WHAT YOU ARE ASKED TO DO
From the entries that follow, copy each line containing the word "April".

DATA SECTION

--- START ---

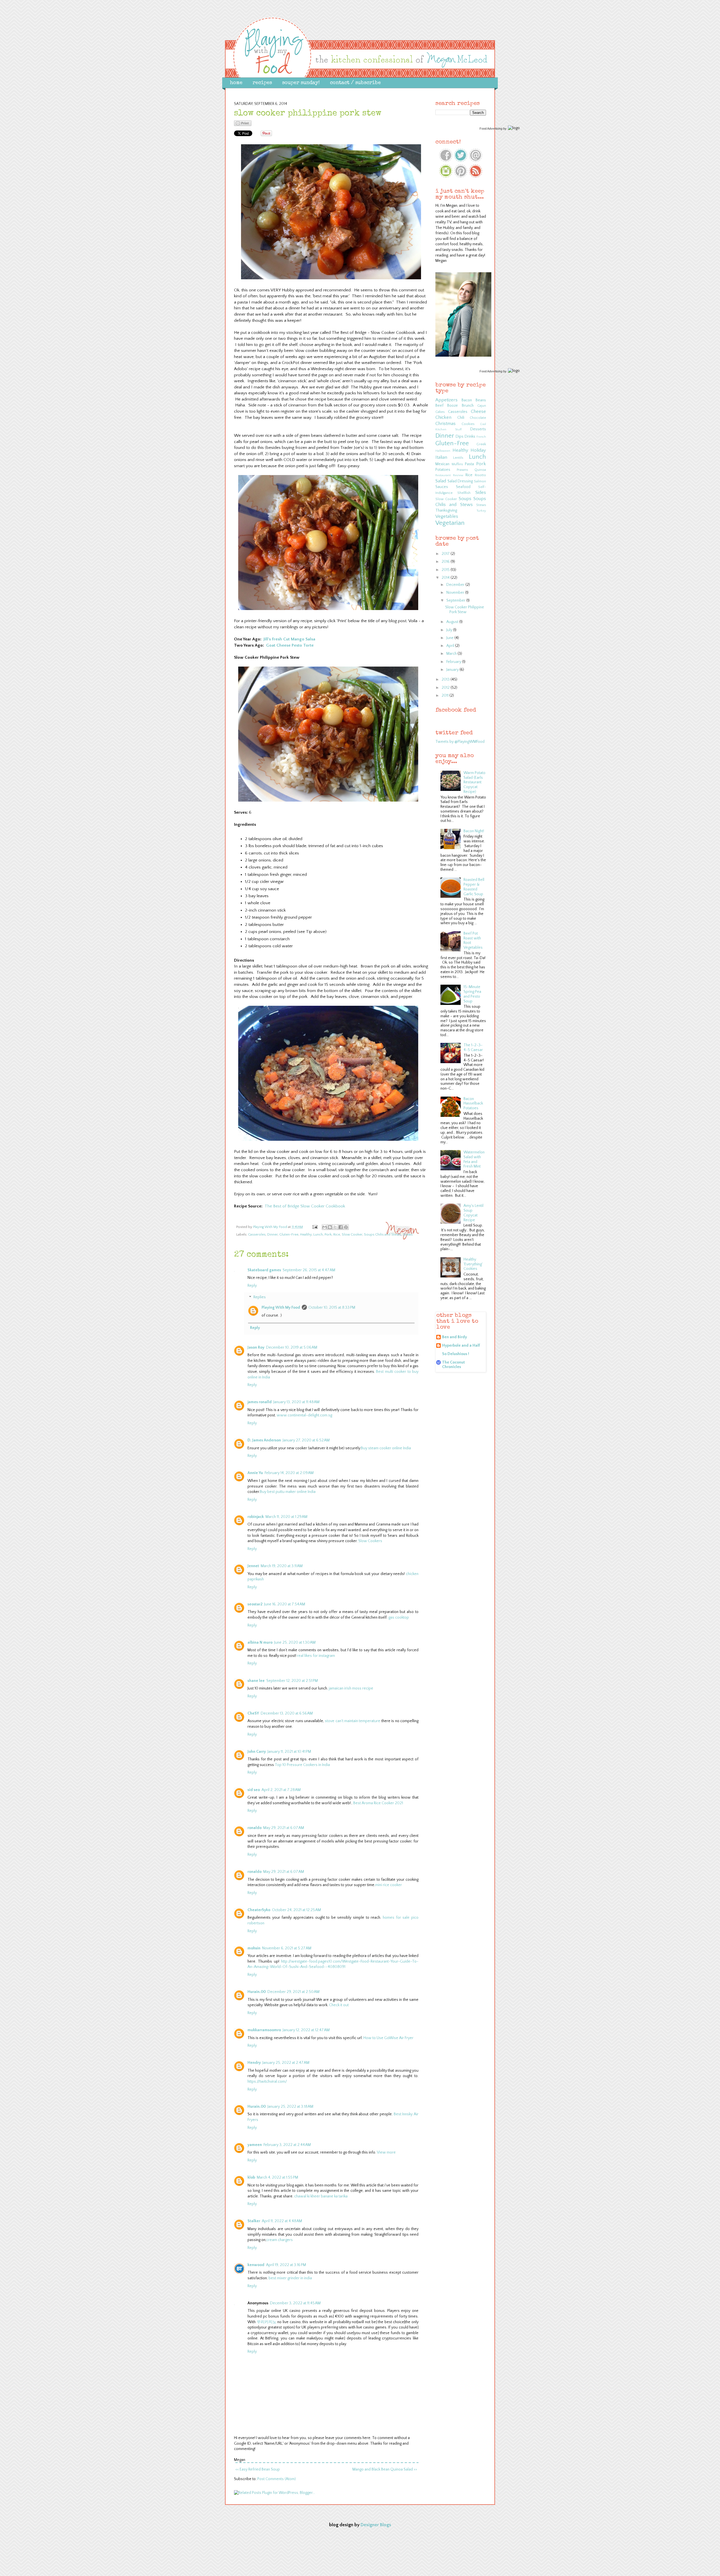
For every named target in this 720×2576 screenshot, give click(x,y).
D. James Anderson (264, 1440)
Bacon (467, 400)
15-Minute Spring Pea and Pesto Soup (472, 994)
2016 (446, 561)
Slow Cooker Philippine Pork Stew (464, 609)
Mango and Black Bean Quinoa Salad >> (384, 2469)
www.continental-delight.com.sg (304, 1415)
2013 (446, 679)
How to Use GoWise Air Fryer (388, 2038)
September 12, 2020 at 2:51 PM (292, 1681)
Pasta (469, 464)
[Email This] (324, 1227)
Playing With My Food (281, 1307)
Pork (328, 1234)
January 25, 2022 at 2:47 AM (285, 2062)
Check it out (339, 2005)
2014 (446, 577)
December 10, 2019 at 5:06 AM (291, 1347)
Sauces (441, 487)
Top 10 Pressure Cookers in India (302, 1765)
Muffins (457, 464)
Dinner (272, 1234)
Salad (440, 480)
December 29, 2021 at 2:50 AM (293, 1992)
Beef (439, 405)
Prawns (462, 470)
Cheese (478, 411)
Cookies (468, 424)
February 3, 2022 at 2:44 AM (287, 2145)
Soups (465, 498)
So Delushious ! (455, 1354)
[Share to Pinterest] (346, 1227)
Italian (441, 457)
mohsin (254, 1948)
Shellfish (464, 493)
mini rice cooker (388, 1885)
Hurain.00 (257, 1992)
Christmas (445, 423)
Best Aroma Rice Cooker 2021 (378, 1803)
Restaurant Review (449, 475)
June (450, 638)
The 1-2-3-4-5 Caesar (473, 1047)
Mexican (442, 464)
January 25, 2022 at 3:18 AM (290, 2106)
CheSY (253, 1713)
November (455, 592)
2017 (446, 554)
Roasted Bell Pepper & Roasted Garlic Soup (474, 887)
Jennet (253, 1566)
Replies (259, 1297)
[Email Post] (314, 1227)
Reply (252, 1285)
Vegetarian (450, 523)
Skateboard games (264, 1270)
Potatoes (442, 469)
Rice (336, 1234)
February (454, 662)
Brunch (468, 405)
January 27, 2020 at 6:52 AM (306, 1440)
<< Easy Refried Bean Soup (257, 2469)
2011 (445, 695)
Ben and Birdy (454, 1337)
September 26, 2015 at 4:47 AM (309, 1270)
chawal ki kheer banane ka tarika (321, 2196)
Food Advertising (491, 128)
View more (386, 2152)
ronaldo (255, 1828)
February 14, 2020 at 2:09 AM (289, 1473)
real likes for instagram (316, 1655)
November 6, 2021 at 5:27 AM (286, 1948)
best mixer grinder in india (290, 2278)
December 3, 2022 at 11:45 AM (295, 2303)
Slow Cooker (352, 1234)
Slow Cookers (370, 1541)
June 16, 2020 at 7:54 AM (284, 1604)
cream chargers (279, 2240)
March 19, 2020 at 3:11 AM (282, 1566)
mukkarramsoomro (264, 2030)
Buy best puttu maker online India (288, 1492)
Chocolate (478, 418)
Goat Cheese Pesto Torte (290, 645)
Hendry (254, 2062)
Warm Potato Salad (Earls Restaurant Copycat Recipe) (474, 782)
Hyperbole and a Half (461, 1345)
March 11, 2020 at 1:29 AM (286, 1517)
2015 (446, 570)
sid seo (254, 1790)
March (452, 653)
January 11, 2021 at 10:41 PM (289, 1751)
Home (236, 83)
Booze (452, 405)
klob (251, 2177)
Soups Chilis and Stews (382, 1234)
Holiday (478, 450)
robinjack (256, 1517)
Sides (480, 492)
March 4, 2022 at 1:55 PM (277, 2177)
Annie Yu (255, 1473)
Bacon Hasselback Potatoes (473, 1104)
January (453, 669)
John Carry (257, 1751)
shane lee (256, 1681)
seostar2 (255, 1604)
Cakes (440, 412)
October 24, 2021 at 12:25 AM (296, 1910)
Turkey (481, 510)
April (450, 646)
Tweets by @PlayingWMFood (460, 741)
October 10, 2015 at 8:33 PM (332, 1307)
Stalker (254, 2221)
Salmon (480, 481)
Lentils (458, 458)
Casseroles (257, 1234)
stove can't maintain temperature (352, 1721)
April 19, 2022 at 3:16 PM (286, 2265)
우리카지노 (266, 2322)
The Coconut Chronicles (453, 1364)
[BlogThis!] (330, 1227)
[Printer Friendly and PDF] (242, 124)
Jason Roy (256, 1347)
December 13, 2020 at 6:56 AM (287, 1713)
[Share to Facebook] (340, 1227)
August (452, 622)
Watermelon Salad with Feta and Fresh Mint (474, 1159)
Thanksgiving (446, 510)
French (481, 436)
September (456, 600)
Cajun (481, 406)
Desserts (478, 429)
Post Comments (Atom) (276, 2479)
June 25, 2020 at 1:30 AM (295, 1642)
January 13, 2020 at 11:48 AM (296, 1402)
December (455, 584)
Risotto (480, 475)
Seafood (463, 487)
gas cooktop (398, 1617)
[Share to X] (335, 1227)
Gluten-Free (288, 1234)
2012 (446, 687)
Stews (408, 1234)
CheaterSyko (259, 1910)
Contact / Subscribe (355, 83)
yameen (255, 2145)
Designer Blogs (376, 2524)
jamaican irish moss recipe (351, 1688)
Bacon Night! (474, 831)
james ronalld (260, 1402)
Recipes (262, 83)
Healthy (306, 1234)
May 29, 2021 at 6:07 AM (283, 1828)
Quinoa (480, 470)
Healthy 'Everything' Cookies (473, 1264)
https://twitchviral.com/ (267, 2081)
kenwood (256, 2265)
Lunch (318, 1234)
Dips (460, 436)
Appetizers (446, 399)
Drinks (470, 436)
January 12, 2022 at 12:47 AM (306, 2030)
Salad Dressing (460, 481)
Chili (460, 417)
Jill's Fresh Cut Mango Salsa (289, 639)
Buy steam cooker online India (386, 1448)
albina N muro (260, 1642)
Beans (481, 400)
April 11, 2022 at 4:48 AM (282, 2221)
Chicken (443, 417)
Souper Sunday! (301, 83)
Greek (481, 444)
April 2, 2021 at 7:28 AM (281, 1790)
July (449, 630)
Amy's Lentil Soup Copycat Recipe (473, 1212)
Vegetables (446, 516)
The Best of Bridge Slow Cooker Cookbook (305, 1206)
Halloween (442, 451)
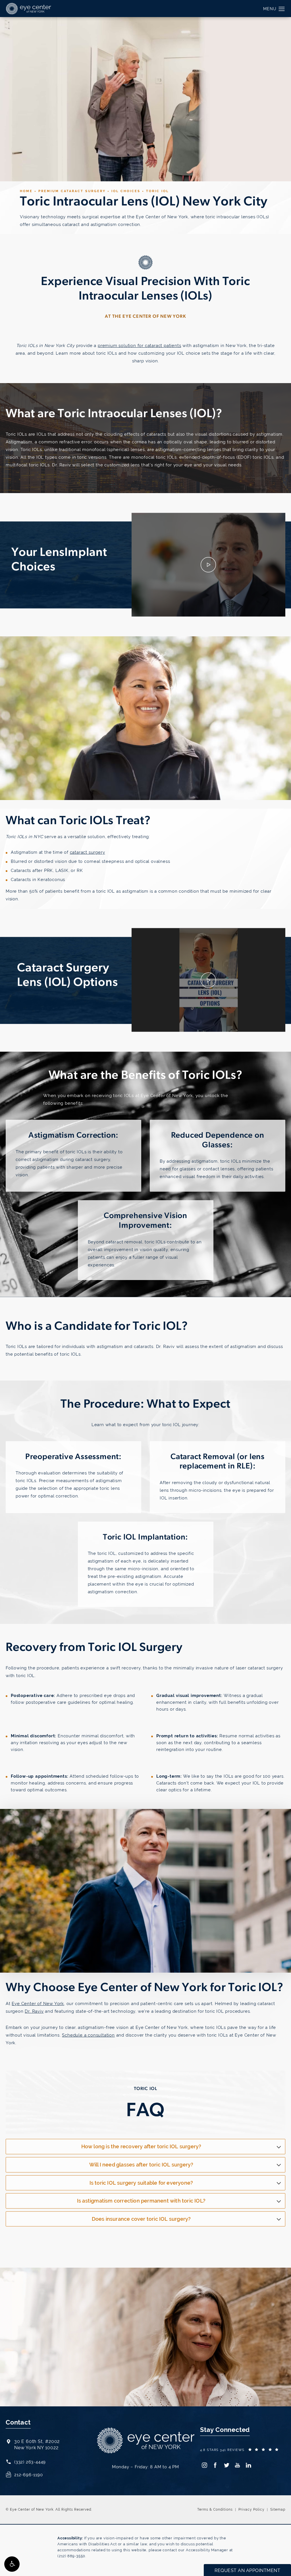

--- END ---

RESULT
April (450, 646)
April 19, 2022 at 3:16 PM (286, 2265)
April 11, 2022 at 4:48 AM (282, 2221)
April 2, 2021 at 7:28 AM (281, 1790)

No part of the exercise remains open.